By the way, how many senses of the word "wrong" are there?

Center instead of Centre.
Alumium instead of aluminium.
The date the wrong way round.
Apartment instead of flat.
Theater instead of cinema.
Elevator instead of lift.
Car fender instead of car wing.
Tires instead of Tyres.
Color instead of Colour (that one always cracks me up).
Carburetor instead of carburettor.
Gas instead of petrol.
Semi pronounced 'sem-EYE' instead of 'sem-EEE'.
Soccer instead of football.
You're right. You Yanks don't speak English.

"We have a thing we do where we throw them away." PURE GOLD. straight witty goodness.

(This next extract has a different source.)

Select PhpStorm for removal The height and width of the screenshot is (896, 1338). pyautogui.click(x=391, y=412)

Do you think it is on accident that Ray is standing there asmirk occluding the word "more" with that very altitude of his body to which his machismo-enhanced imaginary boner might reach? Or do you agree that it is on purpose?

where can i read the rest? help!

In the cookbook. It will cost you money, but it is worth it.

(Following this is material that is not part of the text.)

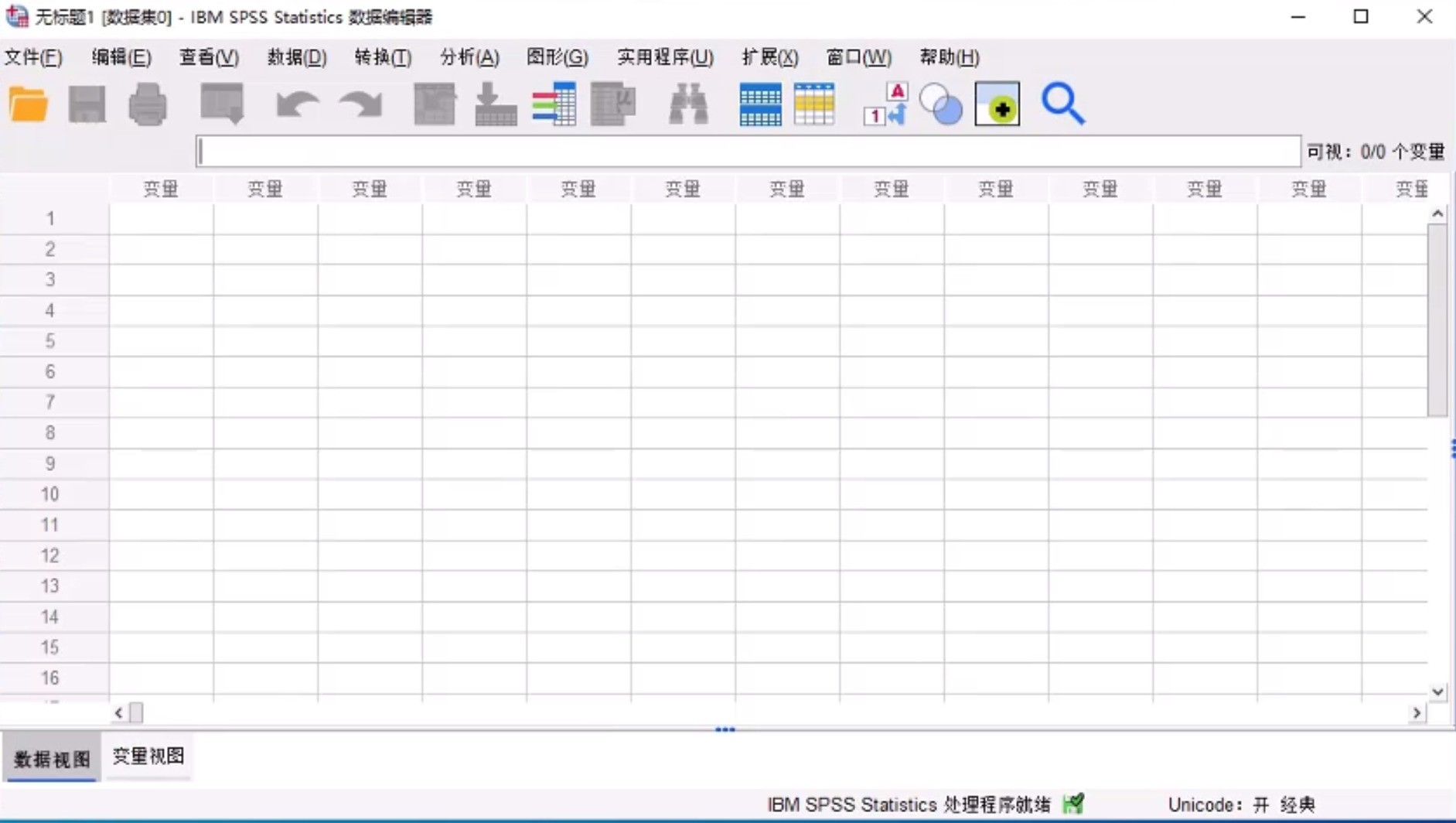Click the Redo arrow icon
The width and height of the screenshot is (1456, 823).
pos(360,104)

i would so kill for the free ending of this recipe.
but i will pay money for the cookbook when i go to school so Achewood can be my breakfast.

also spaghetti phillipo!

this is so great

This is probably my 15th or 20th time through the archives and every time I get to this strip I sit here and debate on buying the cookbook.

Today is the day I ordered the cookbook. I am sick of feeling like Mrs. John Lithgow whenever my friends make me oven fries.

Update: These are completely delicious in every way. I recommended serving them with a seasoned tomato puree.

thank you onstad for passing on a definitive compendium of how to get basic things right in the kitchen--knowledge that a generation of latch key children and divorce survivors would have never been able to piece together on our own

I love that throwing Pat's fries away has become a thing that they do... They probably don't even have to say anything anymore... Pat just shows up with his prize slug fries, and they all glance at each other, silently saying "Oh it's on... We are doing that thing that we do! "

Hey, not all oven fries are bad. Used to get these fantastic ones from Trader Joe's that are covered in garlicy deliciousness.